Pitrich More than 1 year ago
This book will blow your mind. It's a "trip" that's all can say. Great story , very original , a one of a kind.
brownsugabookluva More than 1 year ago
i am truly torn. i have a very vivid imagination. i can appreciate all kinds of books and stories and i was actually enjoying this book up until page 171...there are 314 pages in this book, but on page 171 wilson completely lost me. and it goes downhill from there. i can believe in the make believe. i can enjoy fantasy but this is just absurd. throughout the book the main character seems to have no human reaction to anything that happens in his tormented life...he just accepts what he's dealt and keeps on moving. i was also annoyed by the fact Lee keeps chasing his first love who couldn't care less about him. and to top it all off then he grows feathers. come on?! the book is funny at times but i must admit, the only reason i kept reading after page 171 is because i have to finish a book once i start it. i wouldn't recommend this book at all. if you like ficiton and don't mind letting your imagination run wild, read LIFE OF PI. it's a book where the events that take place couldn't possibly happen in real life but you'll enjoy every minute of it.

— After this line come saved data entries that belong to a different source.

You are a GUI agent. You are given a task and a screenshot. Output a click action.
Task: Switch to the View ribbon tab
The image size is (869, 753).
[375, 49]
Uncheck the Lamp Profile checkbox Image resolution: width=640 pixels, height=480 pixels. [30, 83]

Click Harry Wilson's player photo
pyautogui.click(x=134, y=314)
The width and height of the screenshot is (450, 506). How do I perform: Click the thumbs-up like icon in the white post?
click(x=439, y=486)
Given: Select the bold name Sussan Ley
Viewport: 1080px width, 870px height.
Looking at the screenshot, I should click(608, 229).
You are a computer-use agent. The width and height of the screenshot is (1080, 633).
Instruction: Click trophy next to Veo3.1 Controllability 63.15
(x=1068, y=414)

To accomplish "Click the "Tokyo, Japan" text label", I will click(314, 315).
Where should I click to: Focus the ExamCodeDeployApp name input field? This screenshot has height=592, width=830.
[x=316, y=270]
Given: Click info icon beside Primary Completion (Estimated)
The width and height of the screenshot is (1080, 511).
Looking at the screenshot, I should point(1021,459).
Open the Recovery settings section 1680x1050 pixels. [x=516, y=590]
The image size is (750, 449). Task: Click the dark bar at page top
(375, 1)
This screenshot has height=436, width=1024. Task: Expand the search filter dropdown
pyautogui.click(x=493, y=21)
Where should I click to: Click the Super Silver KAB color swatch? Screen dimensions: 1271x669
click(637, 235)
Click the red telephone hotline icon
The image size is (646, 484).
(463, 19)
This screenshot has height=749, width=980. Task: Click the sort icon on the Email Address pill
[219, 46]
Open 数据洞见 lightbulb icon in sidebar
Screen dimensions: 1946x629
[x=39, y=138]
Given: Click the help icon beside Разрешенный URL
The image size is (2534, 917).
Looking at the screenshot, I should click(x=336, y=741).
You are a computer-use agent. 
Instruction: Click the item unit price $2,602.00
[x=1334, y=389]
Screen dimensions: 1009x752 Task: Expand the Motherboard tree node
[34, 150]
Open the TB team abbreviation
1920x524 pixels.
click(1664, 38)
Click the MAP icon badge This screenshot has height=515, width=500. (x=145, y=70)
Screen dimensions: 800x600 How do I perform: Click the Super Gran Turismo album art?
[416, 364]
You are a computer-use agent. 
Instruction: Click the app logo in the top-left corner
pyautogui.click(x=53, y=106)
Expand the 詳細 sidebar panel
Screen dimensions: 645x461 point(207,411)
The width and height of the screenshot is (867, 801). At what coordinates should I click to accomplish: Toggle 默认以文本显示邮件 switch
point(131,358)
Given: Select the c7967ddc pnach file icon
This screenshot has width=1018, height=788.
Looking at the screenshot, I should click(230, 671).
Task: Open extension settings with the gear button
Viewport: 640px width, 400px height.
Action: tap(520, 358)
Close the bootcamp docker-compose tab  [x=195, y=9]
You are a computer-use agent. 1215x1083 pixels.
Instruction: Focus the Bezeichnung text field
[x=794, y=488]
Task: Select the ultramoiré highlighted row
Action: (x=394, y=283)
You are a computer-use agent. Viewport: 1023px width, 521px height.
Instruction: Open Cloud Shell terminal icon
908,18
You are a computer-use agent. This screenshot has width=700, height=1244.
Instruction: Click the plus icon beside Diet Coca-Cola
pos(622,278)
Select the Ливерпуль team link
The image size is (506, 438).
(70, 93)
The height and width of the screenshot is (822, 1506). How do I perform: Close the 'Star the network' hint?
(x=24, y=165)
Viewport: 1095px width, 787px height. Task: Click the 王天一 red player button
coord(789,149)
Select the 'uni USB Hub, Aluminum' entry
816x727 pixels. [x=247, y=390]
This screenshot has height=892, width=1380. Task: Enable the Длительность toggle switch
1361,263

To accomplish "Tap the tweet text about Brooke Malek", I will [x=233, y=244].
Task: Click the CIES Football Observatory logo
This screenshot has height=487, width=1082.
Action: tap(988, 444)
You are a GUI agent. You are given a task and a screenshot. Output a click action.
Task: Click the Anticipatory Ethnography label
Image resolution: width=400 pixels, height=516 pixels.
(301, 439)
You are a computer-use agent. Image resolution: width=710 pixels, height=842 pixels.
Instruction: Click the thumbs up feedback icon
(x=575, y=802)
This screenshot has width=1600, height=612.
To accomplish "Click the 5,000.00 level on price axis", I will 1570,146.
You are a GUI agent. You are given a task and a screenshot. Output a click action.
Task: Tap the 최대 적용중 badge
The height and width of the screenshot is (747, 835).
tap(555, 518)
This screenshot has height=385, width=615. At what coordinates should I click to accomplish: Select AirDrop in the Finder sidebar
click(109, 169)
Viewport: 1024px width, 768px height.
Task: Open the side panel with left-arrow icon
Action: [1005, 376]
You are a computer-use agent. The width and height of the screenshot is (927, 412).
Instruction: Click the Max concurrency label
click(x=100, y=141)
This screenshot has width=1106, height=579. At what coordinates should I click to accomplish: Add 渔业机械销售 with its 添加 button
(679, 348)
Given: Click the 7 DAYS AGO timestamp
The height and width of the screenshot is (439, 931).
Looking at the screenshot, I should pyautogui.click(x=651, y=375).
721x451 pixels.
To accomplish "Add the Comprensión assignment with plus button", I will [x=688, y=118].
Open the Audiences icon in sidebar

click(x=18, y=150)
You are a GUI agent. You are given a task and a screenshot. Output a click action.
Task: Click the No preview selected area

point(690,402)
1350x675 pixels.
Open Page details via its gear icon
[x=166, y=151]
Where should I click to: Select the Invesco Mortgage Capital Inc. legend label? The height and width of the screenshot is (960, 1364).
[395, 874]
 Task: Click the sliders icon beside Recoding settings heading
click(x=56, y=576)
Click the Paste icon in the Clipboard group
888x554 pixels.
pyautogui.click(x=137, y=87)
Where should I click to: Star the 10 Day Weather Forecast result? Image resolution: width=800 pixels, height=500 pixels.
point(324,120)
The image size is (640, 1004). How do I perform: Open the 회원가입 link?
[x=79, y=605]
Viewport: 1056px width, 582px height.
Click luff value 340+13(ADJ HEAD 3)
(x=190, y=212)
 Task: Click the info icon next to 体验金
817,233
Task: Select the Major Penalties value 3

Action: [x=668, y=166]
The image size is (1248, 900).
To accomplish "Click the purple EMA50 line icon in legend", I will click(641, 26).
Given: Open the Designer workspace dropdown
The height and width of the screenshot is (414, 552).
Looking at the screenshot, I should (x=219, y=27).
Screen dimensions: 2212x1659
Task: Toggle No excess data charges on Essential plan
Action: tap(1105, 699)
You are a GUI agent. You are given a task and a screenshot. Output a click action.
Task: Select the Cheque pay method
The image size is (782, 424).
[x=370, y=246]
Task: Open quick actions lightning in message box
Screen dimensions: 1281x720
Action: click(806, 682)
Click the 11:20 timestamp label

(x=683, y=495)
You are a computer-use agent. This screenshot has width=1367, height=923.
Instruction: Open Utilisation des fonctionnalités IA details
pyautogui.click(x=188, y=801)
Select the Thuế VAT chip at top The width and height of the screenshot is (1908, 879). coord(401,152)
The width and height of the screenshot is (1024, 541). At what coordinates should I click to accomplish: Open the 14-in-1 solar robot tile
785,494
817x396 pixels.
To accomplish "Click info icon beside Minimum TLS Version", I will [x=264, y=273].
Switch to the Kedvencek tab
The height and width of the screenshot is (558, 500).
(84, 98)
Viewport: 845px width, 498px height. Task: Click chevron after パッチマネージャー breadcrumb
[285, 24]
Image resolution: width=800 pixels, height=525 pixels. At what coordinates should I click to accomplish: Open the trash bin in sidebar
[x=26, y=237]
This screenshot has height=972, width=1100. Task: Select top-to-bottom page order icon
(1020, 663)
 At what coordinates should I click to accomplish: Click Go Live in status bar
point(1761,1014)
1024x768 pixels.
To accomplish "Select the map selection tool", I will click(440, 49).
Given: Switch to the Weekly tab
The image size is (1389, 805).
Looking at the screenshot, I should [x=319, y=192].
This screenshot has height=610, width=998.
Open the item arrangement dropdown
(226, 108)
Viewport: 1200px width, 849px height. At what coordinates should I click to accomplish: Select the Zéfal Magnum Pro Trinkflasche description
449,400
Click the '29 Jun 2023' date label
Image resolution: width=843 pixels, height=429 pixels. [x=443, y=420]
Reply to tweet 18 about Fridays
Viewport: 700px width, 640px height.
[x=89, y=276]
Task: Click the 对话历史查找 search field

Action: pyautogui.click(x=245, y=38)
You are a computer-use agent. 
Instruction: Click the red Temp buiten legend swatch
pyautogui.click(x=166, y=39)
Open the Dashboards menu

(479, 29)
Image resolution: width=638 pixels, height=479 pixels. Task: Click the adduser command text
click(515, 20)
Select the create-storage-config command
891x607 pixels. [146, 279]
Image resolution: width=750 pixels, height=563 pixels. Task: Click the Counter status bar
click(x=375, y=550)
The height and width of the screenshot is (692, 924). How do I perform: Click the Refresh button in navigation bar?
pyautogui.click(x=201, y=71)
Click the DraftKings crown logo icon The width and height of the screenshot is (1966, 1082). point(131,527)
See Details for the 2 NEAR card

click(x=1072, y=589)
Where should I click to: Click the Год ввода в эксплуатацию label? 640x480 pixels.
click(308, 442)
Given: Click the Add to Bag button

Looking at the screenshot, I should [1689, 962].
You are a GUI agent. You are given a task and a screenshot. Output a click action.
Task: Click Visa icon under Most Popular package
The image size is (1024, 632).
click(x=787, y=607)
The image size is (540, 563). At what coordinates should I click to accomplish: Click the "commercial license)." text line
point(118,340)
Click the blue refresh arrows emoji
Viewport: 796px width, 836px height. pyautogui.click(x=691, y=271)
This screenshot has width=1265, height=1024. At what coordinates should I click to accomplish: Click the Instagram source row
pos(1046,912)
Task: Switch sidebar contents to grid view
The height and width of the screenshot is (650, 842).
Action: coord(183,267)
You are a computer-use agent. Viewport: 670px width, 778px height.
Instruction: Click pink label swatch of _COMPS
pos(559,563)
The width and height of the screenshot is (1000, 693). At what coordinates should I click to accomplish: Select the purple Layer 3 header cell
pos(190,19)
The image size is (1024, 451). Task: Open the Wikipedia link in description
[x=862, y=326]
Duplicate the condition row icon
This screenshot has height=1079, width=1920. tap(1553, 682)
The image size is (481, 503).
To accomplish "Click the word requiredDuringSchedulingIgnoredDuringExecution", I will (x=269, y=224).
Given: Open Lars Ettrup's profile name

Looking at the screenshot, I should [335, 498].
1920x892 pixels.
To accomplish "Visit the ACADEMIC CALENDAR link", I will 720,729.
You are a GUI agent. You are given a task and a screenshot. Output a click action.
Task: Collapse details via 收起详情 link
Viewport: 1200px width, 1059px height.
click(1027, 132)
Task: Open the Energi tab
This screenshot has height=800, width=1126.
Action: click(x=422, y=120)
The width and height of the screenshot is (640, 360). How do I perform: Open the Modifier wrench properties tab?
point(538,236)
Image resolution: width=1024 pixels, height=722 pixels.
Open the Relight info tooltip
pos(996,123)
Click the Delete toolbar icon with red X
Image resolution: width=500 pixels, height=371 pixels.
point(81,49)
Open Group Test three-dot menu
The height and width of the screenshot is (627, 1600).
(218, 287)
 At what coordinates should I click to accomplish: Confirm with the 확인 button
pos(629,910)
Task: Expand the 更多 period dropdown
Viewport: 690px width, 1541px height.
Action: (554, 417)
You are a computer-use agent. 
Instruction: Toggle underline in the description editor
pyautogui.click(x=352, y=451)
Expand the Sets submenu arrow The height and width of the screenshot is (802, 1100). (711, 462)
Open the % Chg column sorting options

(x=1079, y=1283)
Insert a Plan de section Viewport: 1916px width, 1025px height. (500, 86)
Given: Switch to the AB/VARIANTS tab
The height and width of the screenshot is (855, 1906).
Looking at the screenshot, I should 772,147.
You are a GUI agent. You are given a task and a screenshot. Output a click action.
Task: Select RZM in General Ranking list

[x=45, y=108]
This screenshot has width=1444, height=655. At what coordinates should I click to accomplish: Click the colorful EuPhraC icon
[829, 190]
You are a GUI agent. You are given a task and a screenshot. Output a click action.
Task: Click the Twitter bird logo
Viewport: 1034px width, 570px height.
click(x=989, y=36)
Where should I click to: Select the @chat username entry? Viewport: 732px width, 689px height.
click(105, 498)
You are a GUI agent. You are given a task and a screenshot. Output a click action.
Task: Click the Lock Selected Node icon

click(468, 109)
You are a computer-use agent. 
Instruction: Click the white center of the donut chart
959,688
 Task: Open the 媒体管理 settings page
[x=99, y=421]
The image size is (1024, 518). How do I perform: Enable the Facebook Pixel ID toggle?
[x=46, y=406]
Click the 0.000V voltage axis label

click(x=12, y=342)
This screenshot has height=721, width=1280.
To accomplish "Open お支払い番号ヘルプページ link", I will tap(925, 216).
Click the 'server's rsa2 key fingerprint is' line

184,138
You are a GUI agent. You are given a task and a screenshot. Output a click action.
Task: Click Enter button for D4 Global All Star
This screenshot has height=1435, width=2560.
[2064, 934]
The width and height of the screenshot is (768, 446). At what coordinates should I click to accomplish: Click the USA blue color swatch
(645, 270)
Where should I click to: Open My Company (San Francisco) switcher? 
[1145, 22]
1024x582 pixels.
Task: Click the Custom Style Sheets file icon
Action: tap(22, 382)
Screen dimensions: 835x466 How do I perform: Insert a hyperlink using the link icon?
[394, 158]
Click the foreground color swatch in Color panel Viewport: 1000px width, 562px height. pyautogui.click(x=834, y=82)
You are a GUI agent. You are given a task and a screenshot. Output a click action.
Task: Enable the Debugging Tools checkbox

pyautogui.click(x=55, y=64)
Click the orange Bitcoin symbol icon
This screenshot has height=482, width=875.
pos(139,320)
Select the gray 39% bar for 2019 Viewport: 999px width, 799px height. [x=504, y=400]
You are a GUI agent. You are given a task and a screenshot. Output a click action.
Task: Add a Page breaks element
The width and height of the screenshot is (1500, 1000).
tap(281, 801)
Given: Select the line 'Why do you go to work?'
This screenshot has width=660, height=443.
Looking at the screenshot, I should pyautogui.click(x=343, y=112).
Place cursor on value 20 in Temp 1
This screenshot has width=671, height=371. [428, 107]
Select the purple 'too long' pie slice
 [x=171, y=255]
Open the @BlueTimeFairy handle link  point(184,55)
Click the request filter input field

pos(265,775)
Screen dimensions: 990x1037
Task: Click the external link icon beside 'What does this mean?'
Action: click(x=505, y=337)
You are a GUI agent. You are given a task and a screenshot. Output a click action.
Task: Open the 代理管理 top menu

Guest More than 1 year ago
I would have liked to give this book 5 stars but it really let me down in the last half of the book. It did recover towards the end but not as strong as it began. Left me feeling like it should have been better. Empty inside.
Guest More than 1 year ago
I thoroughly enjoyed this book. Having read few of the reviews prior to picking up the book, I was met with surprise after surprise. The book is a thrilling journey in Lee's life. I came back to read the reviews after finishing the book and they do give away some of the surprises. The book is an fascinating meditation on race, gender and sexuality. More than you expect.
Guest More than 1 year ago
Cotton was a book that caught my eye at the book store and I really enjoyed reading it. I liked the quirky twists and turns. The book me to places that I wouldn't have imagined. It has a humorous thread yet confronts some serious issues at the same time. You won't be disappointed.